OPTIMIZATION PROCESS

Genetic algorithm has been used to optimize the MIS/IL solar cell parameters by changing the device physical parameters namely, doping concentration NA, oxide thickness dox, metal work function external back bias on the inversion grid V, mobile charge density Nm and fixed oxide charge density Nf [12]. Binary encoding scheme is used in this algorithm to encode the MIS/IL solar cell parameter [13-14]. The chromosome contains all parameters as shown in Fig.3. Each gene parameter encoded as 4-bit to include sixteen quantized values, as shown in Fig.4, and eight populations are selected to be greater than the number of genes per chromosome. Elitism is used to save the best solutions to improve the performance of the genetic algorithm [14].

The algorithm is started with a set of solutions (represented by chromosomes) called population. Solutions from one population are used to form a new population. This is motivated by a hope, that the new population will be better than the old one. Solutions which are selected to form new solutions (offspring) are selected according to their fitness. The more suitable they are the more chances they have to be reproduced. This is repeated until some conditions (for example number of populations or improvement of the best solution) is satisfied. The genetic algorithm proceed as follows, [13]

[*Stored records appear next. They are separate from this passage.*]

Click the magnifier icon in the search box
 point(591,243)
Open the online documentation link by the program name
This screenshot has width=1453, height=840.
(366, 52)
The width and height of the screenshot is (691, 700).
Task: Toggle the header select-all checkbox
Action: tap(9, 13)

(1) Create a population of random individuals which represents a possible solution to the problem at hand.

(2) Evaluate each individual fitness i. e. its ability to solve the specified problems.

(3) Select individual population members to be parents.

(4) Produce children by recombining parent’s material via crossover and mutation and add them to the population.

(5) Evaluate the children fitness.

(6) Repeat steps (3-5) until a solution with the desired fitness goal is obtained [15-16]. The genetic algorithm flow chart of the optimization problem is shown in Fig.5.